[ 
https://issues.apache.org/jira/browse/CASSANDRA-4261?page=com.atlassian.jira.plugin.system.issuetabpanels:all-tabpanel
 ]

Peter Bailis updated CASSANDRA-4261:
------------------------------------

    Comment: was deleted

(was: Last commit to Cassandra fork for this patch is at 
https://github.com/pbailis/cassandra-pbs/commit/6e0ac68b43a7e6692423abf760edf88d633dd04d)
    
> [Patch] Support consistency-latency prediction in nodetool
> ----------------------------------------------------------
>
>                 Key: CASSANDRA-4261
>                 URL: https://issues.apache.org/jira/browse/CASSANDRA-4261
>             Project: Cassandra
>          Issue Type: New Feature
>          Components: Tools
>    Affects Versions: 1.2
>            Reporter: Peter Bailis
>         Attachments: pbs-nodetool-v1.patch
>
>
> h2. Introduction
> Cassandra supports a variety of replication configurations: ReplicationFactor 
> is set per-ColumnFamily and ConsistencyLevel is set per-request. Setting 
> ConsistencyLevel to QUORUM for reads and writes ensures strong consistency, 
> but QUORUM is often slower than ONE, TWO, or THREE. What should users choose?

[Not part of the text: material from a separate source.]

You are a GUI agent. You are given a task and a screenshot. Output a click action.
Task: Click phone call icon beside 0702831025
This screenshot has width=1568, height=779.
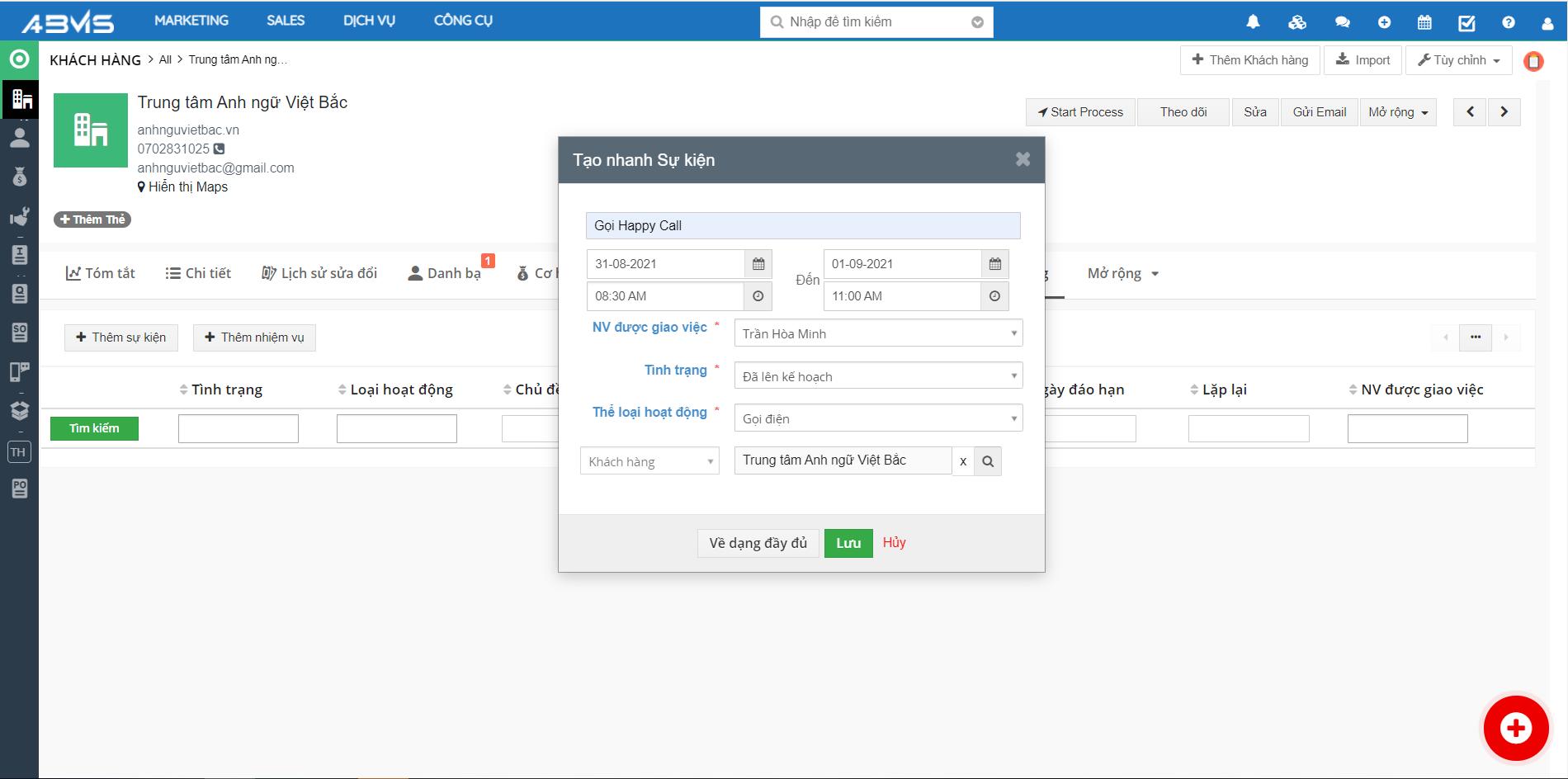219,149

> This patch provides a latency-consistency analysis within nodetool. Users can 
> accurately predict Cassandra behavior in their production environments 
> without interfering with performance.
> What's the probability that we'll read a write t seconds after it completes? 
> What about reading one of the last k writes? nodetool predictconsistency 
> provides this:
> {{nodetool predictconsistency ReplicationFactor TimeAfterWrite Versions}}
> {code:title=Example output|borderStyle=solid}
> //N == ReplicationFactor
> //R == read ConsistencyLevel
> //W == write ConsistencyLevel
> user@test:$ nodetool predictconsistency 3 100 1
> 100ms after a given write, with maximum version staleness of k=1
> N=3, R=1, W=1
> Probability of consistent reads: 0.811700
> Average read latency: 6.896300ms (99.900th %ile 174ms)

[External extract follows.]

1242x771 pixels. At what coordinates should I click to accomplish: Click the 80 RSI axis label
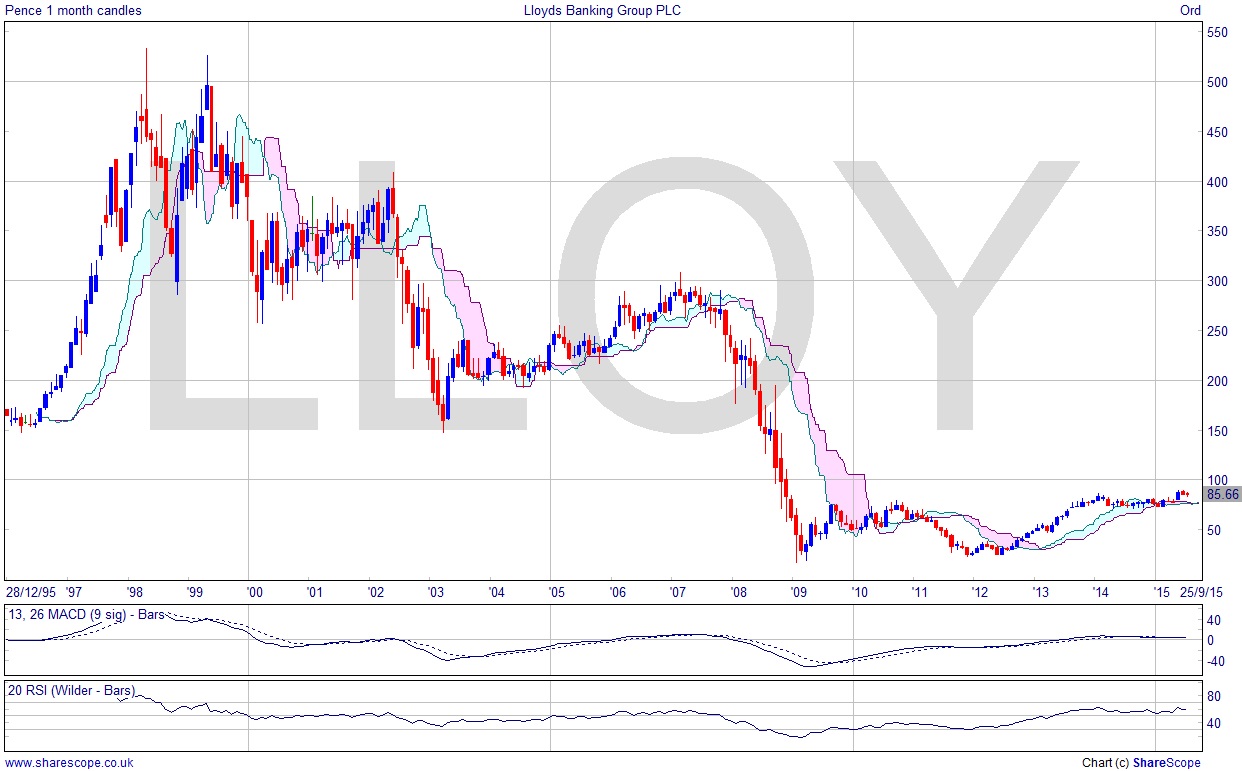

> Average write latency: 8.788000ms (99.900th %ile 252ms)
> N=3, R=1, W=2
> Probability of consistent reads: 0.867200
> Average read latency: 6.818200ms (99.900th %ile 152ms)
> Average write latency: 33.226101ms (99.900th %ile 420ms)
> N=3, R=1, W=3
> Probability of consistent reads: 1.000000
> Average read latency: 6.766800ms (99.900th %ile 111ms)

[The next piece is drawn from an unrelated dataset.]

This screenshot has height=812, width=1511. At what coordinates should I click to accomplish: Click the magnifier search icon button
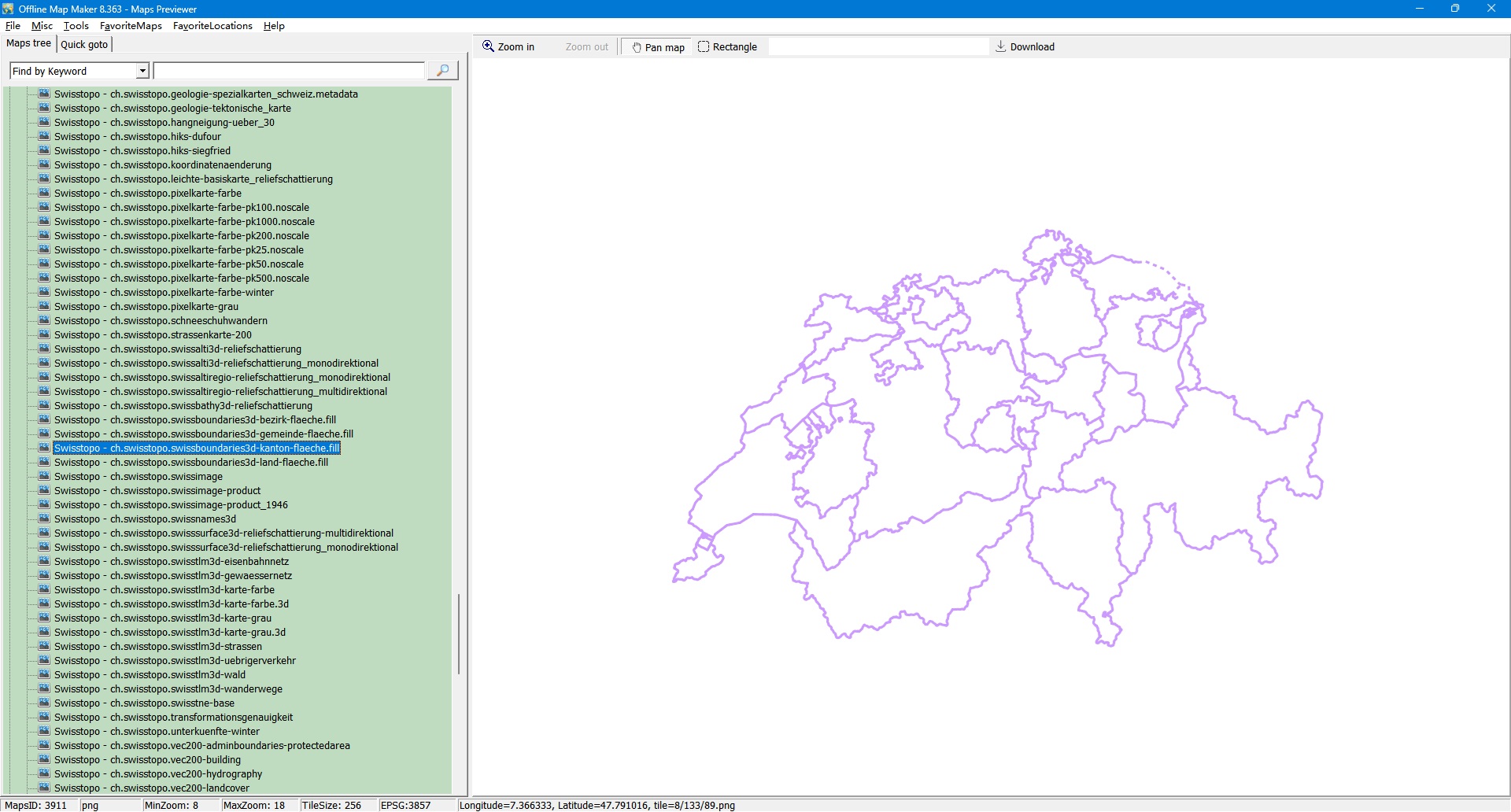(442, 71)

> Average write latency: 153.764999ms (99.900th %ile 969ms)
> N=3, R=2, W=1
> Probability of consistent reads: 0.951500
> Average read latency: 18.065800ms (99.900th %ile 414ms)
> Average write latency: 8.322600ms (99.900th %ile 232ms)
> N=3, R=2, W=2
> Probability of consistent reads: 0.983000
> Average read latency: 18.009001ms (99.900th %ile 387ms)
> Average write latency: 35.797100ms (99.900th %ile 478ms)
> N=3, R=3, W=1
> Probability of consistent reads: 0.993900
> Average read latency: 101.959702ms (99.900th %ile 1094ms)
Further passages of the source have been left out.